Di tempat lain, Kepala BPJS Ketenagakerjaan Sumedang, Rita Mariana memberikan tanggapannya terhadap usulan menteri ketenagakerjaan terkait penyesuaian iuran BPJS Ketenagakerjaan.
Menurut Rita, respons dari Dewan Jaminan Sosial Nasional (DJSN) yang setuju dengan usulan tersebut menjadi sinyal penting bagi perlunya perbaikan dalam sistem ini.
“Kami mengapresiasi dukungan dari DJSN terhadap usulan Menteri Ketenagakerjaan terkait penyesuaian iuran BPJS Ketenagakerjaan.”
“Ini menegaskan, pentingnya langkah-langkah perbaikan untuk menjaga kesehatan keuangan program Jaminan Kematian (JKM) dan Jaminan Kecelakaan Kerja (JKK),” sebut Rita.
Rita menjelaskan, meningkatnya rasio klaim dari program JKM bagi pekerja bukan penerima upah (BPU) menjadi sinyal peringatan yang tidak bisa diabaikan.
“Kenaikan rasio klaim program JKM dari tahun ke tahun menunjukkan adanya tekanan terhadap kesehatan keuangan program ini.”
“Hal ini, harus menjadi perhatian bersama untuk menjaga keberlangsungan program jaminan sosial bagi para peserta.”
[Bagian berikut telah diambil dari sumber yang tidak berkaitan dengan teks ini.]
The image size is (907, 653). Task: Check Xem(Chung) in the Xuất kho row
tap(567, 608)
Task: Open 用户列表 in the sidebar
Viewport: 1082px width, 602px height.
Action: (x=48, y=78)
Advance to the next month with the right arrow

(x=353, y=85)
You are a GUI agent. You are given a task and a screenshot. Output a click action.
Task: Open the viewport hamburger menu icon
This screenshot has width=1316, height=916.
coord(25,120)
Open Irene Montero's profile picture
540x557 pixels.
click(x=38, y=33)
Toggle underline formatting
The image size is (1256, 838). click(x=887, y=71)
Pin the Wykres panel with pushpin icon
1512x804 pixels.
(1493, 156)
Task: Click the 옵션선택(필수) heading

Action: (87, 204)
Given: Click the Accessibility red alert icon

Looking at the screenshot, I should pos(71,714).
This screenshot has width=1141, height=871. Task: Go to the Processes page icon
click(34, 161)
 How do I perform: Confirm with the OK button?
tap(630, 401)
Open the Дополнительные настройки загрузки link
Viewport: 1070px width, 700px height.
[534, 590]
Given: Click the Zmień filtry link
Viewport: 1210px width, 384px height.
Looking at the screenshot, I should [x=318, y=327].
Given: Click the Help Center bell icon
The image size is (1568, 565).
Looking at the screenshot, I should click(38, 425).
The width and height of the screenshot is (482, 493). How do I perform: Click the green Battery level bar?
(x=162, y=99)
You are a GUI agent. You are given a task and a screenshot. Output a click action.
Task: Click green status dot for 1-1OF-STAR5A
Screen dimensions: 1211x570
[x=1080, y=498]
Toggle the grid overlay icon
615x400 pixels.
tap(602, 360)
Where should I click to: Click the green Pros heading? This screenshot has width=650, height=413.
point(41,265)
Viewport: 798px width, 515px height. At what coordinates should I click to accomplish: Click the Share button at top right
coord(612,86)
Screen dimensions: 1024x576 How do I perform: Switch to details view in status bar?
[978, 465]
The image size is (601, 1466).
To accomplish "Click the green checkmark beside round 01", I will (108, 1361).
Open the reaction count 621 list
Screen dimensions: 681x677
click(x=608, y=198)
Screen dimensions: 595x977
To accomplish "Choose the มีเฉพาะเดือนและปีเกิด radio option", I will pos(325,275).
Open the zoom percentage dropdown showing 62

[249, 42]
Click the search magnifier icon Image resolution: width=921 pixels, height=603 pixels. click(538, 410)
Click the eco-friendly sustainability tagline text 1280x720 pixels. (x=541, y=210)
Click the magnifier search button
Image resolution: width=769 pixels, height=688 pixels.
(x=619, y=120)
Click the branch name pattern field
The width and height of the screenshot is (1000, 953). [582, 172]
“Semoga, melalui rencana penyesuaian besaran iuran dan manfaat program Jaminan Kematian (JKM) dan Jaminan Kecelakaan Kerja (JKK) ini, keputusan akhir nantinya akan berdampak positif kepada seluruh pihak. Khususnya, bagi para peserta yang terdaftar pada program-program tersebut,” kata Rita.